L'opinion de Gaétan Frigon sur le financement des partis politiques (La Presse du 27 août) m'a rappelé une petite phrase de la chanson L'encan de Félix Leclerc. «Tiens... un américain. C'est légal y'est dans son droit.» Remplaçons donc «américain» par «entrepreneur» et nous avons le contexte sur lequel nombre de projecteurs se braquent depuis quelque temps.        

Comme celui de Félix, l'argument de Gaétan Frigon est, à première vue, imparable. En effet, pourquoi prêter des intentions malveillantes aux gens de conviction qui souhaitent le manifester en soutenant activement, abondamment et surtout, tout à fait légalement, la démocratie? Cela serait mesquin.

Ce qui me préoccupe dans tout ce débat, c'est le ver dans le fruit, le péché originel de cette loi dite du «financement populaire» pratiquement sacralisée en même temps que son initiateur, feu René Lévesque. Adoptée en 1977 alors que le salaire minimum était de trois dollars l'heure, soit 6240$ par année pour 52 semaines de 40 heures, la loi autorisait un don personnel maximum de 3000$.

Il est utile de rappeler que seuls les premiers 400$ donnaient, et donnent toujours droit à un crédit d'impôt de 75%. Une contribution de 400$ «coûte» donc 100$ mais un montant de trois mille dollars en «coûte» 2700$. Qui donc, à cette époque, pouvait se permettre de démontrer de si belle façon ses convictions démocratiques en versant 50% d'un an de paye brute au salaire minimum?

J'ai illustré mon propos en utilisant le salaire minimum d'alors et d'aucuns pourraient me dire que j'exagère à la baisse, que je caricature. Soit. Prenons alors les salaires horaires d'ouvriers spécialisés qui se situaient entre deux et quatre fois le salaire minimum. Cela ne fait quand même que 12 000 à 25 000$ bruts par an.
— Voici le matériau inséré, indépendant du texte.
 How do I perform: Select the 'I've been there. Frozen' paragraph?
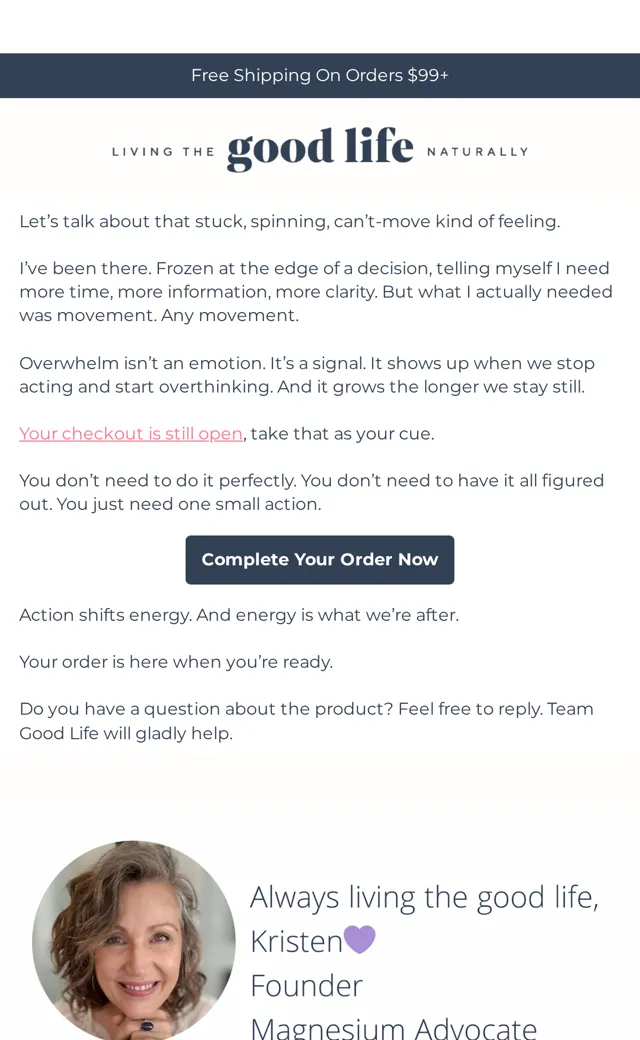[316, 292]
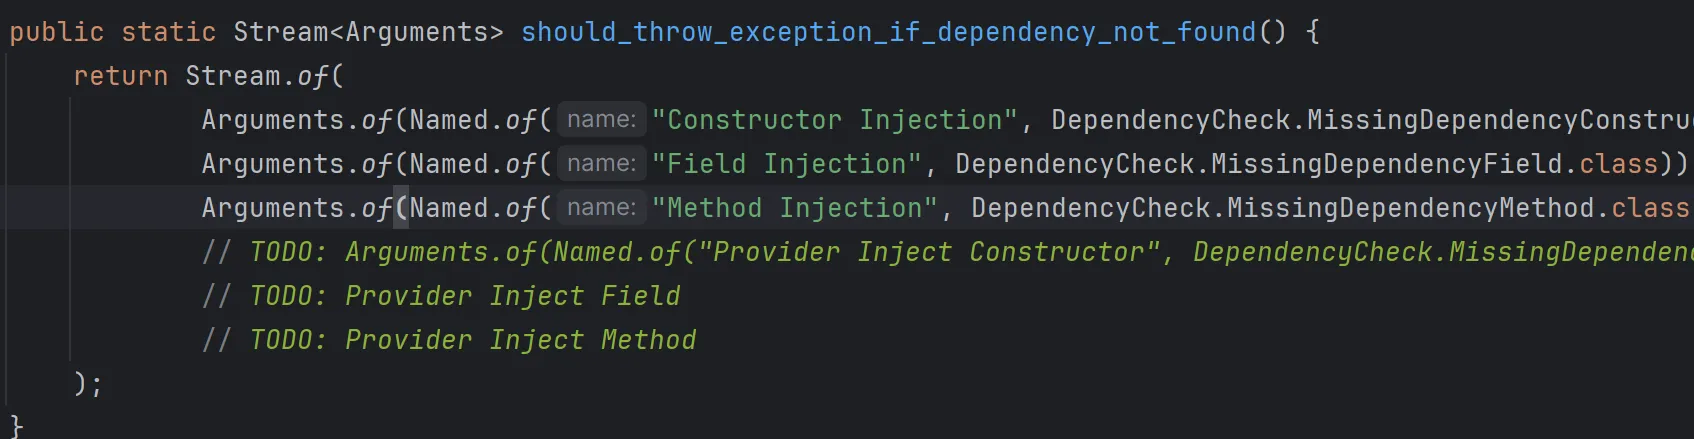Click MissingDependencyField in the Field Injection line
The image size is (1694, 439).
pyautogui.click(x=1386, y=164)
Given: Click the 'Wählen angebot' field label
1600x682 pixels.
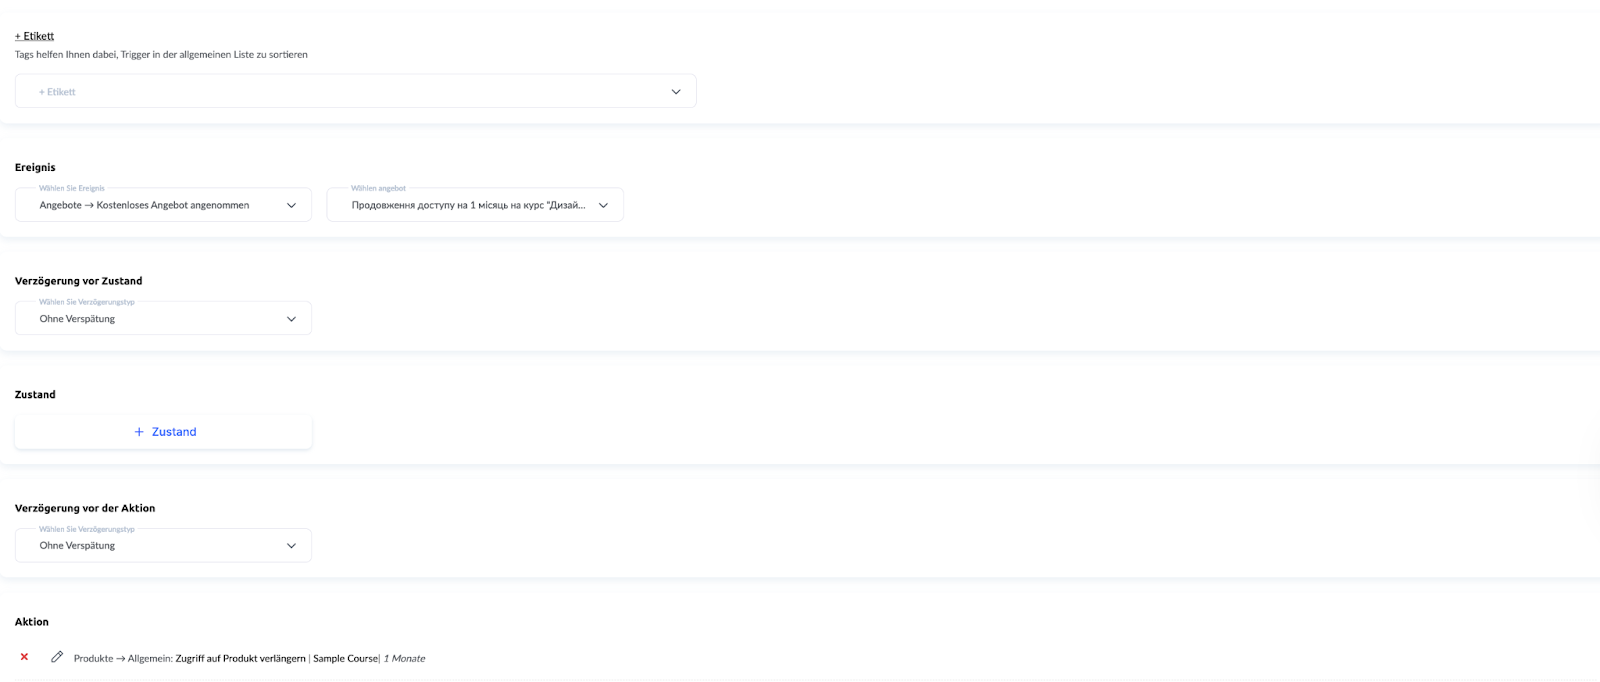Looking at the screenshot, I should (x=378, y=188).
Je repose la question: qui donc pouvait se permettre une telle générosité et pourquoi?

Pour plus de clarté encore, et en appliquant simplement le calculateur d'inflation de la Banque du Canada, on constate que ces 3000$ de 1977 équivalent à plus de 10 000$ d'aujourd'hui (10 336,28$). La démonstration en devient encore plus éloquente. Et si on compare les 17 millions recueillis par les partis politiques en 2008 aux quelque 50 millions recueillis par Centraide du grand Montréal la même année, peut-on trouver, sans cynisme aucun, que c'est là beaucoup d'amour pour la démocratie?

M. Frigon, homme d'affaires expérimenté, très disert, et qui s'y connaît en chiffres, évite commodément de parler de ce volet de la chose, comme le font d'ailleurs tous ceux qui ont sacralisé cette loi du financement dit «populaire». Décidément, il y a bien des «gens du peuple» qui aimeraient avoir les moyens de contribuer de si belle façon à la démocratie citoyenne et, bien sûr, en toute légalité.

Mais l'être humain étant ce qu'il est, je persiste à penser les partis politiques n'ont fait que s'engouffrer dans l'ouverture béante que leur offrait la loi dès son adoption. Il semble bien que la lettre ait, dans certains cas, primé sur l'esprit qui a présidé à son adoption à l'unanimité en 1977. Des changements s'imposent donc si on veut, comme M. Frigon, éviter le cynisme et les condamnations sans nuance de gens dont, de toute évidence, le seul souci est la démocratie.